INSTRUCTION
Scale the items below: write out every line again, requests included, but multiply each coordinate in the answers by 1.55 and round it to a whole number, with halves rounded up. Leave the pictures out.

RECORD EXTRACTS
^^^^
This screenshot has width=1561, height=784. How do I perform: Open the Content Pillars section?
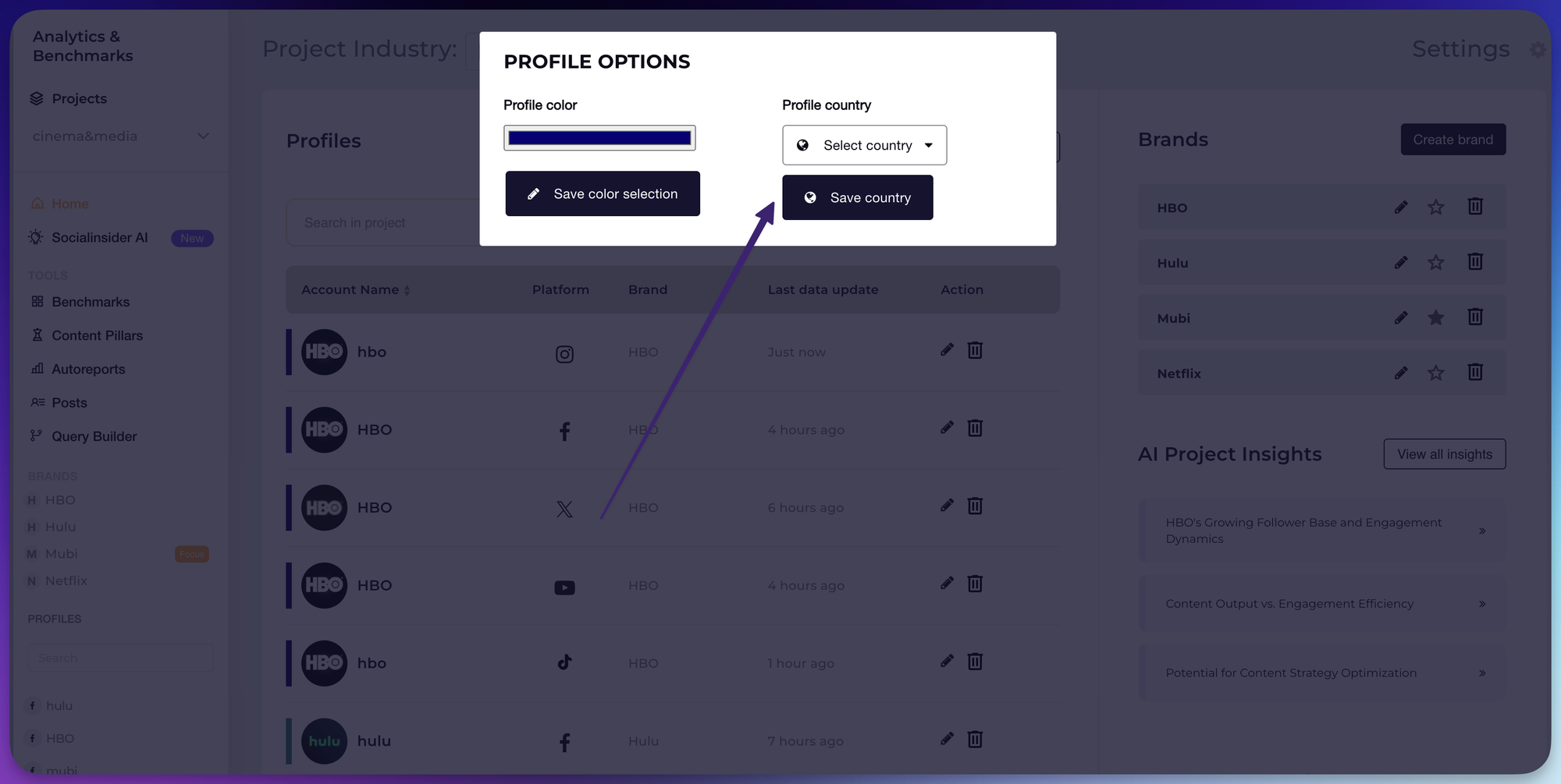pos(97,335)
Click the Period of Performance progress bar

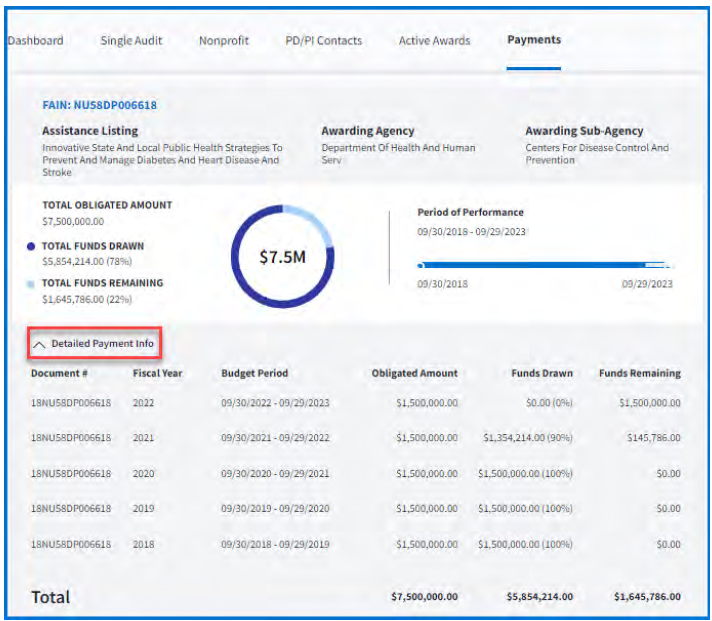(x=544, y=266)
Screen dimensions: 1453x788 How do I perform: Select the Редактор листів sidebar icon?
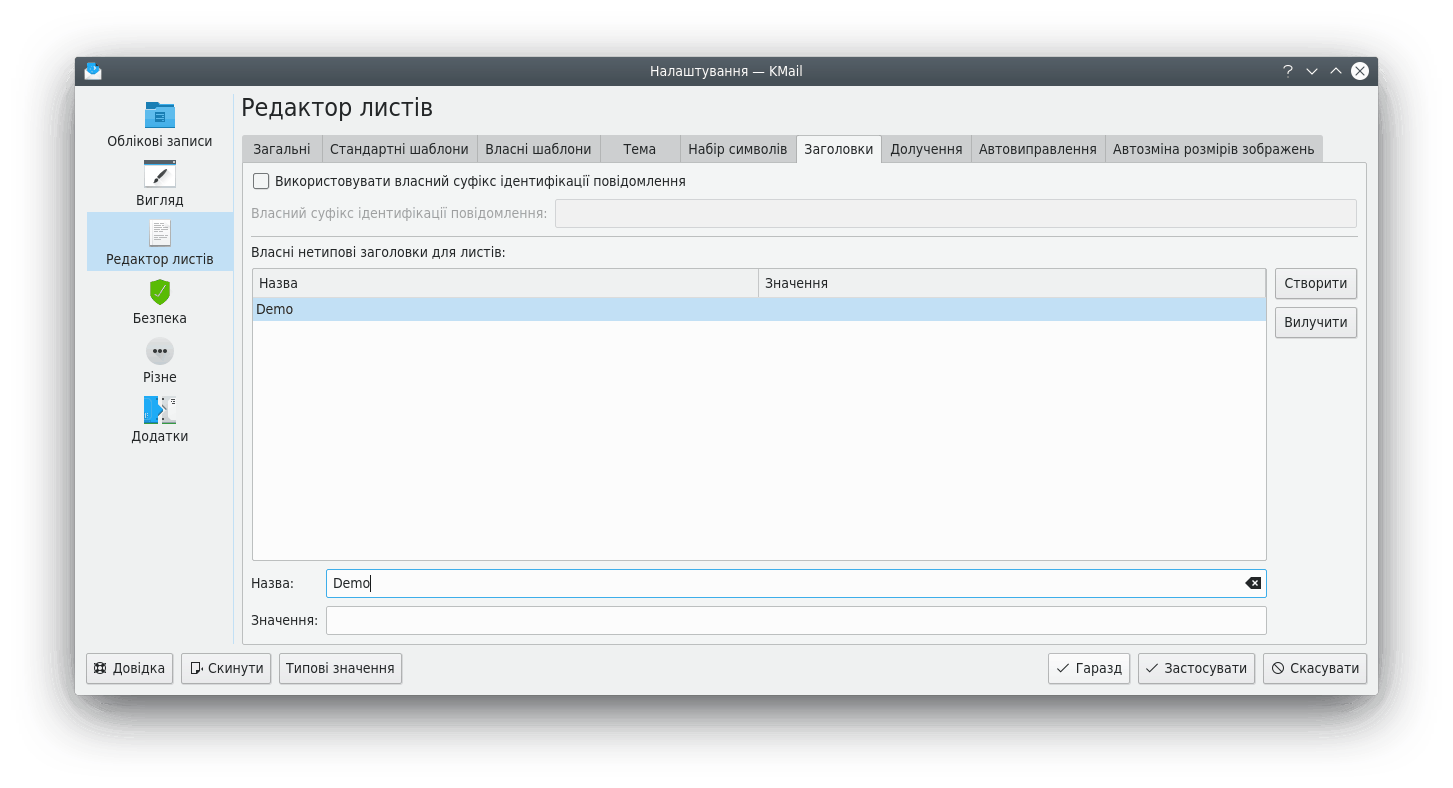tap(160, 233)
^^^^
COMPLETE ANSWER
This screenshot has width=1561, height=784. How do I perform: Open the Content Pillars section?
pos(150,519)
Click the Period of Performance progress bar

(x=843, y=412)
Screen dimensions: 1453x788 How do I perform: Select the Редактор листів sidebar icon?
tap(248, 361)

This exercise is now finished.